As notícias sobre o atual processo de paz nos meios massivos de comunicação são bastante efêmeras. Uma nova crise surge sem que as reflexões e análises sobre a anterior crise tenham sido decantadas.
A reincorporação das FARC-EP à vida civil: as limitações do modelo DDR [desarme, desmobilização e reintegração]
As notícias sobre o atual processo de paz nos meios massivos de comunicação são bastante efêmeras. Uma nova crise surge sem que as reflexões e análises sobre a anterior crise tenham sido decantadas. Ademais de evidenciar a função social que cumprem os meios de comunicação em nossa sociedade, o debate surgido a partir das referidas notícias é um reflexo das principais características do cenário político colombiano: sua pugnacidade e polarização extrema. Não poderia ser de outra forma, dadas a natureza e particularidades do conflito social e armado em Colômbia.
Por Sofia Morantes
Neste sentido, me proponho abrir um espaço de mais reflexão que convide a desescalar a linguagem e a debater de forma mais argumentada; um exercício que pode ser entendido como parte do plano de Pedagogia de paz cuja primeira etapa se concluiu recentemente, segundo pronunciamento recente da Delegação de Paz das FARC-EP.
Nesta coluna retomaremos alguns dos pontos do debate que foram impulsados no marco da discussão do Ponto 3, Fim do conflito, do Acordo Geral para a terminação do conflito e a construção de uma paz estável e duradoura. Se trata de oferecer ao povo colombiano e à opinião pública em geral alguns elementos adicionais para entender o que verdadeiramente se está negociando em Havana, os avanços na negociação e as principais discrepâncias com o governo na Mesa de conversações.
Para iniciar este exercício pedagógico, quisera retomar a mais recente "crise" desmentida pelo Comandante Carlos Antonio Lozada na rodada de imprensa do dia 14 de março de 2016. Na referida ocasião, o governo, depois de vários meses de conversações desde a instalação da Subcomissão Técnica para o Fim do Conflito -encarregada do projeto do cessar-fogo e de hostilidades bilateral e definitivo-, apresentou uma proposta que eliminava de uma tacada o que tinha sido elaborado mancomunadamente pela Subcomissão durante 12 meses de trabalho. Isso levou a que o Comandante-Chefe das FARC-EP, Timoleón Jiménez, emitisse uma circular interna alertando as suas tropas sobre o sucedido e a tomar as medidas pertinentes.
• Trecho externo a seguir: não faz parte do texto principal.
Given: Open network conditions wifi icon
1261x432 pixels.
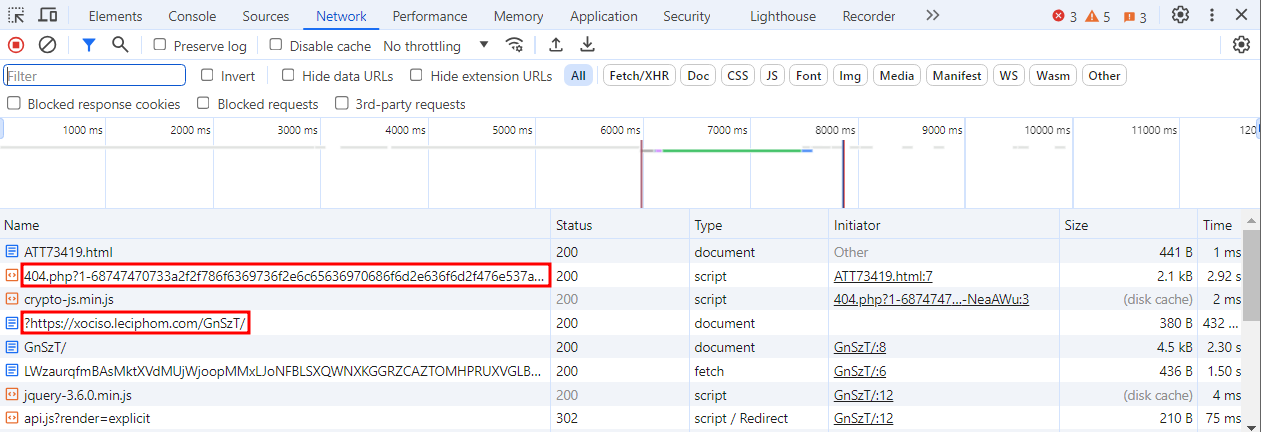Looking at the screenshot, I should pyautogui.click(x=515, y=45).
Pelo acima exposto, considero que o governo colombiano ainda não aceitou que estamos frente a um processo de paz que busca pôr fim a uma longa confrontação na qual não houve um vencedor. O governo deveria reconhecer que a derrota militar das FARC-EP não foi possível por várias razões, entre elas a coesão e o enraizamento no território desta organização guerrilheira. Do anterior se depreende a seguinte conclusão: um programa de DDR convencional [Desarme, Desmobilização e Reintegração], como quisera o governo, não é aplicável ao conflito social e armado colombiano.
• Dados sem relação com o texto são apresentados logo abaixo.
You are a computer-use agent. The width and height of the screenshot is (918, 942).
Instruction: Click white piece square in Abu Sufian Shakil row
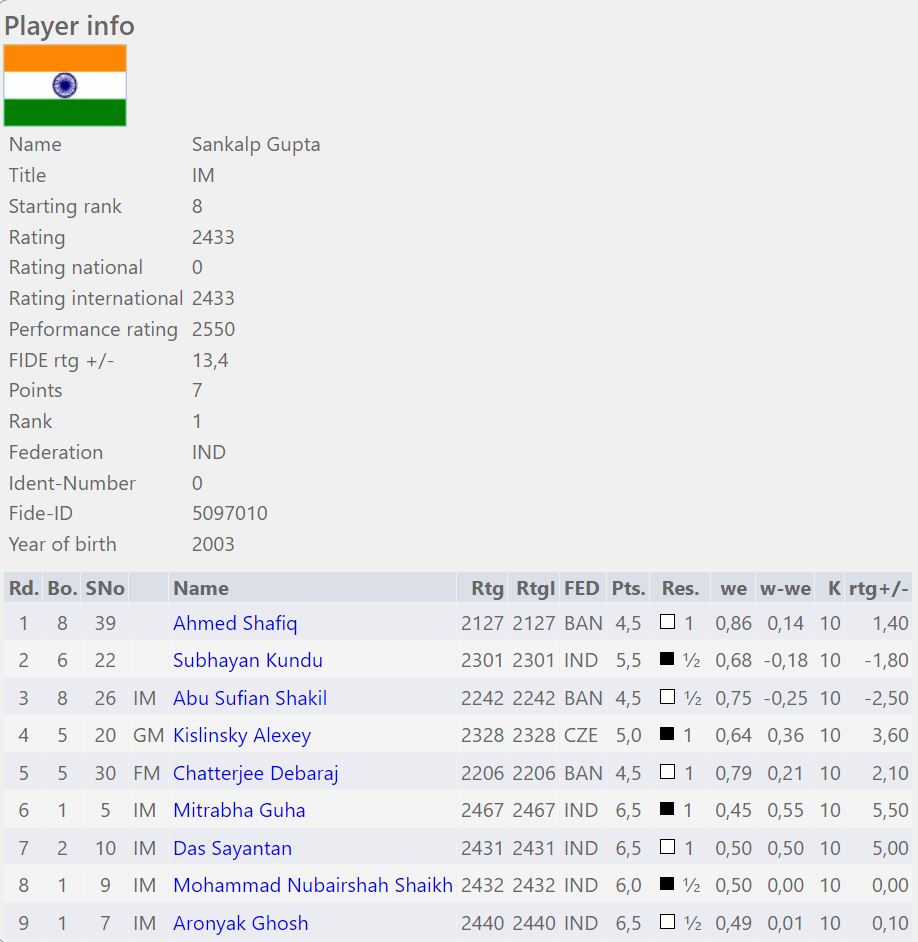point(668,698)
Alguns centros de pensamento, como a Fundação Ideias para a Paz, reconheceram recentemente que o referido modelo pode não ser efetivo no curto prazo, pelo que propõe, na segunda entrega da Série Fim do Conflito, pensar em Medidas de Estabilização Provisória ou holding patterns para garantir as condições suficientes de segurança nas primeiras etapas do pós acordo, isto é, na fase correspondente à estabilização -os três primeiros anos posteriores à firma do acordo final-, fase na qual é mais factível o surgimento de novos ciclos de violência. Assim, segundo, este informe, as Medidas de Estabilização Provisória são mecanismos que consistem em manter temporariamente aos ex-combatentes em estruturas "militares" ou "civis" para evitar os vazios de poder que se geram entre a fase posterior ao acordo final e a implementação de medidas de médio e longo alento. A estabilização provisória permitiria manter a coesão da organização, aproveitando sua estrutura de mando e controle, assim como seus conhecimentos e capacidades militares.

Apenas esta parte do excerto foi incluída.